- Directed by: Alessandro Aronadio
- Screenplay by: Alessandro Aronadio Valerio Cilio (collaboration)
- Starring: Daniele Parisi; Francesca Antonelli; Silvana Bosi; Masaria Colucci; Silvia D'Amico; Piera Degli Esposti; Ivan Franěk; Sonia Gessner; Paolo Giovannucci; Rocco Papaleo; Andrea Purgatori; Re Salvador; Niccolò Senni; Pamela Villoresi; Milena Vukotic; Massimo Wertmüller;
- Cinematography: Francesco Di Giacomo
- Edited by: Roberto Di Tanna
- Music by: Santi Pulvirenti
- Release date: 2016;
- Language: Italian

= Ears (film) =

2016 comedy film

Ears (Italian: Orecchie) is a 2016 Italian comedy film written and directed by Alessandro Aronadio.
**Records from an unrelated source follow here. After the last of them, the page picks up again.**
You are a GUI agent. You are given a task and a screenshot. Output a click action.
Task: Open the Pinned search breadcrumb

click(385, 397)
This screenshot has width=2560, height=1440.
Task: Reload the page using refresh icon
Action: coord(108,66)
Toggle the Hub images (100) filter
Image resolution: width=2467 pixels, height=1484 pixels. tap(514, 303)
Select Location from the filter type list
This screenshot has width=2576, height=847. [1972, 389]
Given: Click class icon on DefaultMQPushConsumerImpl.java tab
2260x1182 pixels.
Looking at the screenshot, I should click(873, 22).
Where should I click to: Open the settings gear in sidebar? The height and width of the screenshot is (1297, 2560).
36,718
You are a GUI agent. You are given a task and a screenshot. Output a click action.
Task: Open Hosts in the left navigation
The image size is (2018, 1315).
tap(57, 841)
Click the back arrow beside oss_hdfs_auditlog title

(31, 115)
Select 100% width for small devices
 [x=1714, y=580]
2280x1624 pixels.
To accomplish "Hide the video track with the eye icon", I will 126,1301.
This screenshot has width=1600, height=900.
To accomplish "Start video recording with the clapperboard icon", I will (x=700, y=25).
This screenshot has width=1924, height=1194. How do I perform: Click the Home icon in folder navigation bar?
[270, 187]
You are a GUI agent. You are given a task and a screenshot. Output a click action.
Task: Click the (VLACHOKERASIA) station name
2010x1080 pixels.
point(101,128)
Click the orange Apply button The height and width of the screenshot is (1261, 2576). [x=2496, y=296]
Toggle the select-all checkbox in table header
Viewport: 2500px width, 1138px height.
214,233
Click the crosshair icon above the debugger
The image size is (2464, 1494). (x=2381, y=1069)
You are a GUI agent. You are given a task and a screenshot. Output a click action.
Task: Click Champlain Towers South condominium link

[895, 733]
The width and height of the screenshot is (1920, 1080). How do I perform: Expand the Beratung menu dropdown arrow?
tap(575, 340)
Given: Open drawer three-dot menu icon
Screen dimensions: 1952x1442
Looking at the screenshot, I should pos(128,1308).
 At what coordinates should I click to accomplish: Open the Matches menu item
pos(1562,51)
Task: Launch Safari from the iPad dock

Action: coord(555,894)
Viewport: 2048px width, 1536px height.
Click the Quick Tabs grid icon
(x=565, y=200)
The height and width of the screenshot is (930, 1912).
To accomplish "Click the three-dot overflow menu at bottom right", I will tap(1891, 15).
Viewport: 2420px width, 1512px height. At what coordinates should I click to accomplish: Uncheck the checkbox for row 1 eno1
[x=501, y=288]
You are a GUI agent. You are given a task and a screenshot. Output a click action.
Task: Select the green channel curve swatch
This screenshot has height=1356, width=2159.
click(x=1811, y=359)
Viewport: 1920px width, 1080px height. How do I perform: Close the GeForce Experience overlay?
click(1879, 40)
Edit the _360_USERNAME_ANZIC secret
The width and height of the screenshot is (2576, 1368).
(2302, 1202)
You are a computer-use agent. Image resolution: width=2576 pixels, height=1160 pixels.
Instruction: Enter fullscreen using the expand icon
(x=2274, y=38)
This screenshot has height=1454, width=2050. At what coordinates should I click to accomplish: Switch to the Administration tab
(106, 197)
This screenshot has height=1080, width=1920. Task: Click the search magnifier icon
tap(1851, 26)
It premiered at the 73rd edition of the Venice Film Festival.

== Cast ==

- Daniele Parisi as Him
- Silvia D'Amico as Alice
- Pamela Villoresi as Rosanna
- Ivan Franek as Nikolaj
- Rocco Papaleo as Giancarlo
- Piera Degli Esposti as Newspaper Editor
- Milena Vukotic as Miss Marinetti
- Paolo Giovannucci as Remo
- Andrea Purgatori as Otolaryngologist
- Massimo Wertmüller as Gastroenterologist
- Francesca Antonelli as Emergency Room Clerk
- Niccolò Senni as Fast Food Clerk
- Silvana Bosi as Nun
- Sonia Gessner as Neighbor

== Production==
The film was shot in black and white and uses a metaphorical aspect ratio, which starts in 1:1 and gradually expands to 1.85.1.

== Release==
The film premiered at the 73rd Venice International Film Festival, in the Venice Biennale sidebar, and was awarded the Young Cinema Award for best Italian film. The film was also screened at the Seattle International Film Festival.

==Reception==
The film was nominated as best comedy film at the 2017 Silver Ribbon Awards. Giampietro Balia from Cineuropa described it as a "sardonic take on our human condition", whose "even-keeled satire spares nobody", and paired it to Jan-Ole Gerster's A Coffee in Berlin, even if "Aronadio goes one step further, bending the rules of composition to serve the higher purpose of trapping the protagonist in a claustrophobic and stifling space".